С тем они и расстались.

* * *

Иван Захарович любил лес. Более всего — смешанный, самый распространенный российский лес, в котором нашли себе место каждая травинка, каждый кустик, каждое дерево. Лес с непролазными оврагами, ручейками и речушками, берега которых заросли ольхой и черемухой, орешником, рябиной и малиной. Берега крапивные, кусачие, чаще всего крутые, но и родниковые, со стылой и чистой водой. Лес с открытыми солнцу полянами. Красивыми, как праздник, как душа хорошего доброго человека. Лес с болотами и гарями, такой, какой он был, есть, будет — заступник и спаситель, кормилец и целитель. Могучий, вечный лес.

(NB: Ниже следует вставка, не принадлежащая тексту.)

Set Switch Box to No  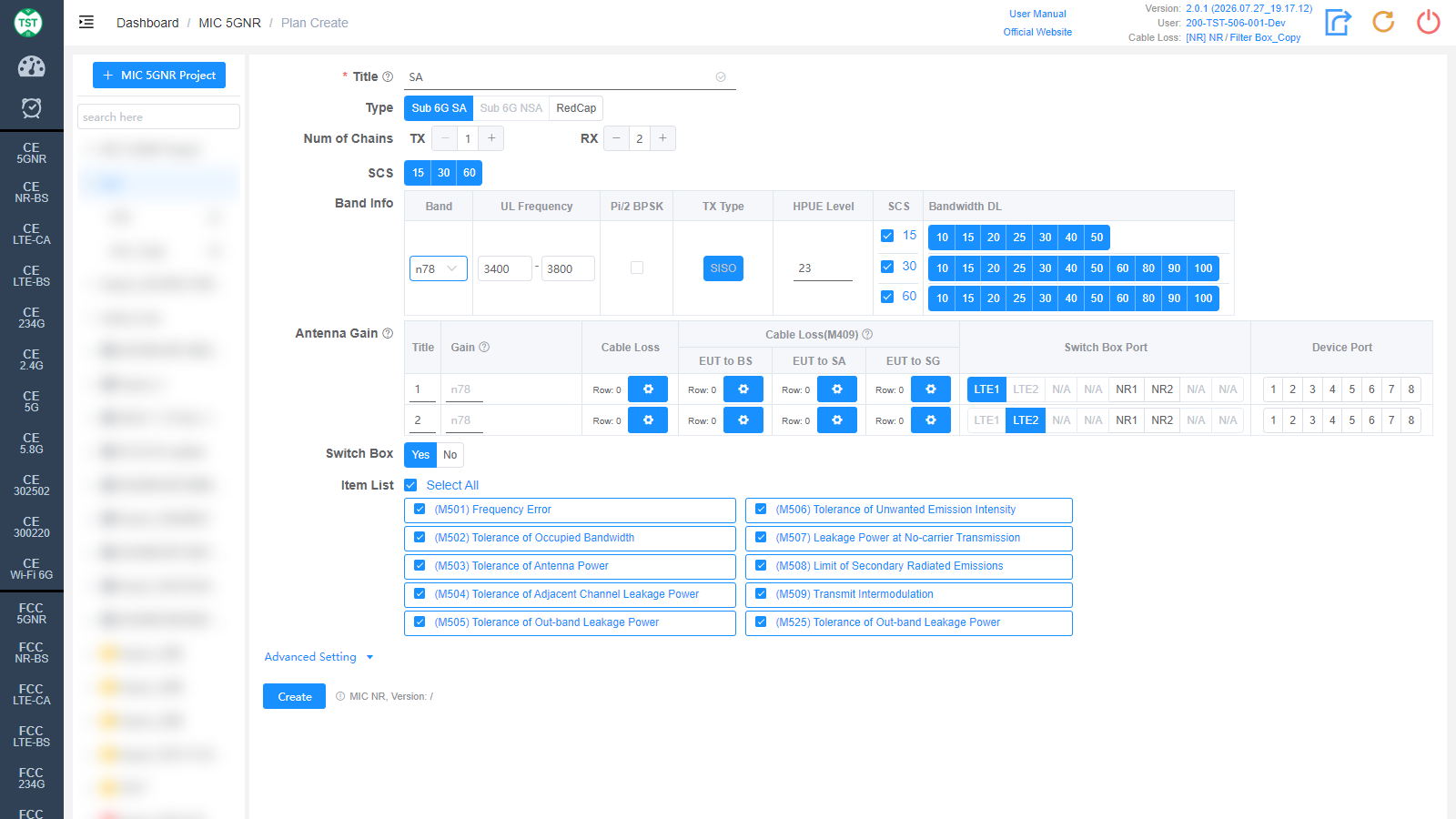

Коростелевский лес, которым шел Иван Захарович, начинался от Афониной Пустоши, а точнее, от деревни Качаново. Был он бесконечен, как дальняя дорога. То взбегал на горы, то круто скатывался в низины. Ручейки и речушки в нем часто бежали навстречу друг другу. Болота встречались и верховые, и низинные, места лешачьи и угрюмые. Попробуй прочеши весь этот лес. Командир того подразделения, что дрался на окраине леса, рассчитал точно. Ночь и два дня не пускали они немцев в лес. За это время обоз с ранеными мог уйти далеко. Сами они налегке, конечно же, оторвались. Решение было разумным. Будь Иван Захарович на месте того командира, он поступил бы также. Беспокоило сообщение Жукова о лесном бое. Те бойцы, что прикрывали отход обоза, не могли ввязаться. Задача перед ними стояла другая: уйти как можно быстрее и дальше. Могло встретиться другое подразделение. Мало ли групп выходит из окружения. Командиры понимают, что от места боевых действий армии идти надо на северо-восток. Брать южнее, значит, встретить и преодолеть безлесые пространства. На северо-восточном направлении под прикрытием лесов и болот можно выйти к фронту. Все так, но могло быть и по-другому. Иван Захарович не забывал, что на Коростелевский лес выбросилась группа Рощина. Десантники собрались после приземления, пошли в Качаново. Встретились с цепью немецких автоматчиков. Были вынуждены принять бой. Искать надо место той встречи, там должны остаться следы.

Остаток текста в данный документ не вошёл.